*** Data excerpts Section Begins ***

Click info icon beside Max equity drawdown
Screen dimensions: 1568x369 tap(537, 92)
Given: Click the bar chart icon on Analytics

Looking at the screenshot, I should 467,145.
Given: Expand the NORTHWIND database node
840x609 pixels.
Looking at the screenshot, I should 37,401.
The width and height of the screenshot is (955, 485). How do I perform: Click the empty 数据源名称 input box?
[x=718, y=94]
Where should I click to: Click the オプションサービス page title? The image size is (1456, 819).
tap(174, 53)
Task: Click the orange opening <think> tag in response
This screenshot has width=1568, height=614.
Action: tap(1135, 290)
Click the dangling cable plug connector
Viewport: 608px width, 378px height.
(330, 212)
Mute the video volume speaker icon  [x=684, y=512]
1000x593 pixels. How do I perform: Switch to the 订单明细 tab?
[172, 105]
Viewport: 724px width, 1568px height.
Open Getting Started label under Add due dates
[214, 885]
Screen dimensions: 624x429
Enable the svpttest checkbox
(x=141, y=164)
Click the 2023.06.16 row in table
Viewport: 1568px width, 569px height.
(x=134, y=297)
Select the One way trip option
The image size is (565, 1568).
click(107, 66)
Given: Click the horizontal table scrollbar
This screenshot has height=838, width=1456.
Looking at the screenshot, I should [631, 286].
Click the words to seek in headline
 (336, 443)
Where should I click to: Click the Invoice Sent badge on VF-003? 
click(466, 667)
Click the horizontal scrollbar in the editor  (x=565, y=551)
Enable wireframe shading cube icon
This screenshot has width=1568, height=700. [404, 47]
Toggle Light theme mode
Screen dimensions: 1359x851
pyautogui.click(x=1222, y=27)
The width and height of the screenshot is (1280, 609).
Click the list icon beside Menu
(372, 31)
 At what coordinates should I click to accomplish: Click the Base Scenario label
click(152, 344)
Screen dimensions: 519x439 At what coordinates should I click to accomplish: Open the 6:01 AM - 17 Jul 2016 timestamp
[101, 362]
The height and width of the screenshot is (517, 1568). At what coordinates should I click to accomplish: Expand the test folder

*** Data excerpts Section Ends ***

## What to do
Quote exactly the line containing "Screen dimensions: 624x429" and every later line through the end of the listing, and no other lines.

## Written reply
Screen dimensions: 624x429
Enable the svpttest checkbox
(x=141, y=164)
Click the 2023.06.16 row in table
Viewport: 1568px width, 569px height.
(x=134, y=297)
Select the One way trip option
The image size is (565, 1568).
click(107, 66)
Given: Click the horizontal table scrollbar
This screenshot has height=838, width=1456.
Looking at the screenshot, I should [631, 286].
Click the words to seek in headline
 (336, 443)
Where should I click to: Click the Invoice Sent badge on VF-003? 
click(466, 667)
Click the horizontal scrollbar in the editor  (x=565, y=551)
Enable wireframe shading cube icon
This screenshot has width=1568, height=700. [404, 47]
Toggle Light theme mode
Screen dimensions: 1359x851
pyautogui.click(x=1222, y=27)
The width and height of the screenshot is (1280, 609).
Click the list icon beside Menu
(372, 31)
 At what coordinates should I click to accomplish: Click the Base Scenario label
click(152, 344)
Screen dimensions: 519x439 At what coordinates should I click to accomplish: Open the 6:01 AM - 17 Jul 2016 timestamp
[101, 362]
The height and width of the screenshot is (517, 1568). At what coordinates should I click to accomplish: Expand the test folder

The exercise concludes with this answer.